Though over 100 people contributed in some
way, including composing an original
soundtrack , Velicky took their contributions
and plugged them into Falskaar himself. “I
had some people help me out with a few
models and textures, someone wrote a book
or two for me… But otherwise all content was
implemented, written and developed by me.”
So how does a 19-year-old take the helm of a
creative project of this size? Velicky wants a
job. He graduated from high school over a
year ago, and instead of finding a design
school, he turned Bethesda’s Creation Kit into
his classroom, spending 2,000 hours over the
last year building Falskaar.
“My dad was incredibly supportive and
allowed me to live here, paying for living
expenses and charging no rent,” Velicky says.
“I was able to not go to school and not have
a day job. Meaning, more or less, that
Falskaar was my day job.”
The mod is fully voice-acted by 29 voice
actors playing 54 characters and the quality
is much higher than most community-made
content. “I’m still kind of shocked at some of
the talent I got on the project… and every
single one of them surpassed my expectations
by leaps and bounds.”
A massive dungeon, “Watervine Chasm,” may
be Falskaar’s crowning achievement. It took
Velicky three weeks to build and players
report it takes an hour or two to complete.

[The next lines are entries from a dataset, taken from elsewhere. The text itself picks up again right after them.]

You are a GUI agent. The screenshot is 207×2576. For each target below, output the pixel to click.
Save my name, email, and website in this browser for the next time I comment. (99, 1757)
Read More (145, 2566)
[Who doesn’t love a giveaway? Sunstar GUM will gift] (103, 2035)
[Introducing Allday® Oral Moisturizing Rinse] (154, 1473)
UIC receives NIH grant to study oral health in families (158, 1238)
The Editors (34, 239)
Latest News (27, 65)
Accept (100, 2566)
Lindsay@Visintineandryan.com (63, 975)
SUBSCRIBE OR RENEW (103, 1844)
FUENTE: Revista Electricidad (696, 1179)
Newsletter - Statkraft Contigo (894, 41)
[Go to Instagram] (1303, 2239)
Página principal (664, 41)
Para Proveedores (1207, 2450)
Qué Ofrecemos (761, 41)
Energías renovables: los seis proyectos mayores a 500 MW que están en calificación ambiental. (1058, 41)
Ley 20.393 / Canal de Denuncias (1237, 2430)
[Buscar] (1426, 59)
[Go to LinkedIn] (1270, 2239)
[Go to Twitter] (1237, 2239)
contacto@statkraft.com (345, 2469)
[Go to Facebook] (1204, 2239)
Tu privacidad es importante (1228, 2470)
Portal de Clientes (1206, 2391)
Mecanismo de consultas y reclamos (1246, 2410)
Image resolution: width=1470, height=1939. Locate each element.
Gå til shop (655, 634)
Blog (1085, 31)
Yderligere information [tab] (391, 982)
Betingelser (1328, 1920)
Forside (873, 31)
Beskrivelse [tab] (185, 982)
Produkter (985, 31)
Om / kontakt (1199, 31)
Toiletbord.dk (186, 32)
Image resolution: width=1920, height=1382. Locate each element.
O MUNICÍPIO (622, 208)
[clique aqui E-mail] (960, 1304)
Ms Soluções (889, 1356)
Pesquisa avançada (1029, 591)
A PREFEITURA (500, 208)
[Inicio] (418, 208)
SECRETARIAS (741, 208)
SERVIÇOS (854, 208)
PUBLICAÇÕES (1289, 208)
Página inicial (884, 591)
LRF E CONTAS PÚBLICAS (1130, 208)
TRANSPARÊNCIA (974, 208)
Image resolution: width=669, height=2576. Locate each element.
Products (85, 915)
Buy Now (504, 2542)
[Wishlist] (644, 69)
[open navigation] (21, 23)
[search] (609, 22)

The community response has been
overwhelmingly positive.
“Falskaar isn’t perfect,” Velicky says. “I’m not
an expert who’s been crafting game
experiences for the last 20 years, so I
certainly still have a lot to learn, and I always
will. I’m always looking to learn and improve,
and Falskaar was a huge chance for me to do
this.”
According to Velicky, Bethesda is aware that
he’s out there, and he isn’t shy about putting
his goals right out on the table. “The best way
to show Bethesda Game Studios that I want a
job there and should be hired is to create
content that meets the standards of their
incredible development team.”
Falskaar is available now on Skyrim Nexus,
and I encourage you to check it out.